The complaint herein alleged in substance that the parties hereto, who were dealers in blue stone, entered into an agreement by which defendant, the TJ. B. S. Co., as party of the first part, agreed to act as sales agent for the others who were named as parties of the second part, to make sales of all the marketable stone the market would take at prices to be fixed by the parties of the second part, and to apportion the sales as specified between them, the amounts specified to be increased or diminished in equal proportions according to the amount of sales. The complaint further alleged that the parties transacted business under the contract during the year 1885; that the U. B. S. Co. did not call upon plaintiff to ship and deliver his proportionate share of the stone, but made an unfair and improper apportionment, by reason whereof plaintiff lost the profits thereon. Plaintiff asked for an accounting, and that the TJ. B. S. Co. and such of the defendants as had more than their proportionate share of stone sold be adjudged to pay to plaintiff the profits so lost. On demurrer to the complaint, held, that the complaint stated no cause of action as against the defendants other than the TJ. B. ,S. Co., and that they were improperly made parties, as no duty of apportionment was imposed upon them; that if the one made was improper, it was the sole fault of the agent, and it was alone responsible.
(Argued April 29, 1890;
decided May 9, 1890.)
Appeal from judgment of the General Term of the Supreme Court in the third judicial department, entered upon an order made at the February term, 1889, which reversed an interlocutory judgment in favor of plaintiff entered upon an order of the Special Term overruling a demurrer.
The complaint in this action alleged in substance that plaintiff and the defendants were dealers in blue stone; that the defendant, the Union Blue Stone Company, as party of the first part, entered into a written agreement with plaintiff and the other defendants, as parties of the second part. A copy of the contract was attached to the complaint, and contained these provisions; “ To act as sales agent for the parties of the second part, and make sales of all the marketable blue stone, manufactured as well as unmanufactured, which the market will take during the time of this agreement, at prices to be fixed by parties of the second part, and to apportion such sales between the parties of the second part ” in certain proportions named, which were to be increased or diminished equally according to the total amount of sales.
“ The parties of the second part each agree to furnish the party of the first part a statement of the stock of stone on hand ready for sale, specifying the quantity, sizes, the several qualities and names of the different kinds of stone, and continue to keep the party of the first part so advised. And the party of the first part, on making sales, will at once advise such one or ones as the sale is apportioned to, the quantity, quality, sizes and different kinds of stone sold, and it shall be the duty of such one or ones of the party of the second part at once to ship and deliver the said stone at the point where by the terms of sale the delivery is to be made, and there to make the delivery to the purchaser.”

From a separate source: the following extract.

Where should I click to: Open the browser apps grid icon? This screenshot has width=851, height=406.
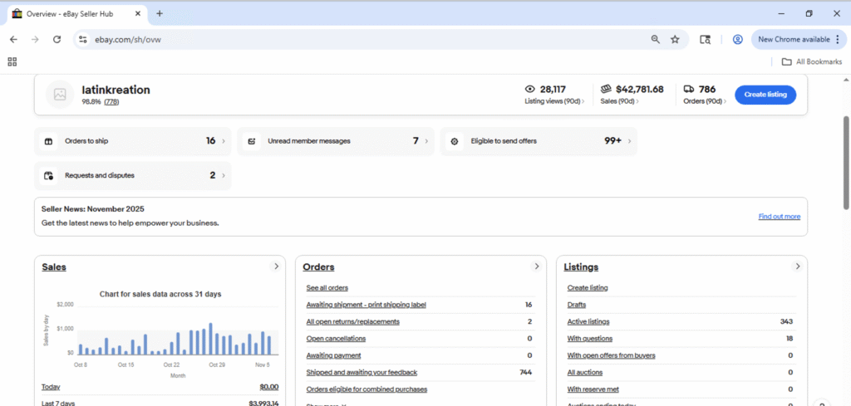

“And the parties of the second part, and each of them, do further agree that they and each of them will not sell and deliver, .either directly or indirectly, any stone to any person, persons or corporations except such as is sold through the party of the first part under this agreement, or by its consent. And the parties of the second part do further agree that they will make and fix the prices at which stone shall be sold, and may from time to time change the prices, but the prices to be fixed in the first instance, and any change or changes that may be made thereafter, shall be done by a vote of a majority of the party of the second part, each firm of the party of the second part to count as one person, at a meeting of the parties of the second part duly called, and notice of such meeting given to each of the parties of the second part, either personally or by mail, in sufficient time to enable them to attend such meeting.” '
It was further alleged that the parties transacted business under said agreement during the year 1885 ; that plaintiff was ready and willing to furnish his proportionate share of blue stone under said agreement, but said Union Blue Stone Company did not call upon him to do so and stopped him from furnishing or selling his proportionate share, and he thereby lost the profits he would have made under a fair and proper apportionment. Plaintiff demanded an accounting and that the Union Blue Stone Company and such other defendants as had delivered and sold more than their proportionate share of blue stone, be required to pay to him the profits so lost. The complaint was demurred to by certain of the individual defendants on the ground that as to them it did not state facts sufficient to. constitute a cause of action.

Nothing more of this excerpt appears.